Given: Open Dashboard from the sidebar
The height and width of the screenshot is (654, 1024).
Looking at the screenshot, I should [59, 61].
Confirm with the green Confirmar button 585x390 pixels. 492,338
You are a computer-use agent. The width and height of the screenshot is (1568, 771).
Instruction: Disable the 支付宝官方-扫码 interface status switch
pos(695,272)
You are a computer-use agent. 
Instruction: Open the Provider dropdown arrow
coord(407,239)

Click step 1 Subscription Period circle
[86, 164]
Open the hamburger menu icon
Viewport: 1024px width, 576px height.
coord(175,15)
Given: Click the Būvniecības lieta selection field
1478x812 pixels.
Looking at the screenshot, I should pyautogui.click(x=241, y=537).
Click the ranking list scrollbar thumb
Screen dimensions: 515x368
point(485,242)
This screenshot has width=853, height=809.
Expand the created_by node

****

Rewrite the items above, changing every "Instruction" to "Command" and leaving everything else as it is.

• **Result of this task**:
Given: Open Dashboard from the sidebar
The height and width of the screenshot is (654, 1024).
Looking at the screenshot, I should [59, 61].
Confirm with the green Confirmar button 585x390 pixels. 492,338
You are a computer-use agent. The width and height of the screenshot is (1568, 771).
Command: Disable the 支付宝官方-扫码 interface status switch
pos(695,272)
You are a computer-use agent. 
Command: Open the Provider dropdown arrow
coord(407,239)

Click step 1 Subscription Period circle
[86, 164]
Open the hamburger menu icon
Viewport: 1024px width, 576px height.
coord(175,15)
Given: Click the Būvniecības lieta selection field
1478x812 pixels.
Looking at the screenshot, I should pyautogui.click(x=241, y=537).
Click the ranking list scrollbar thumb
Screen dimensions: 515x368
point(485,242)
This screenshot has width=853, height=809.
Expand the created_by node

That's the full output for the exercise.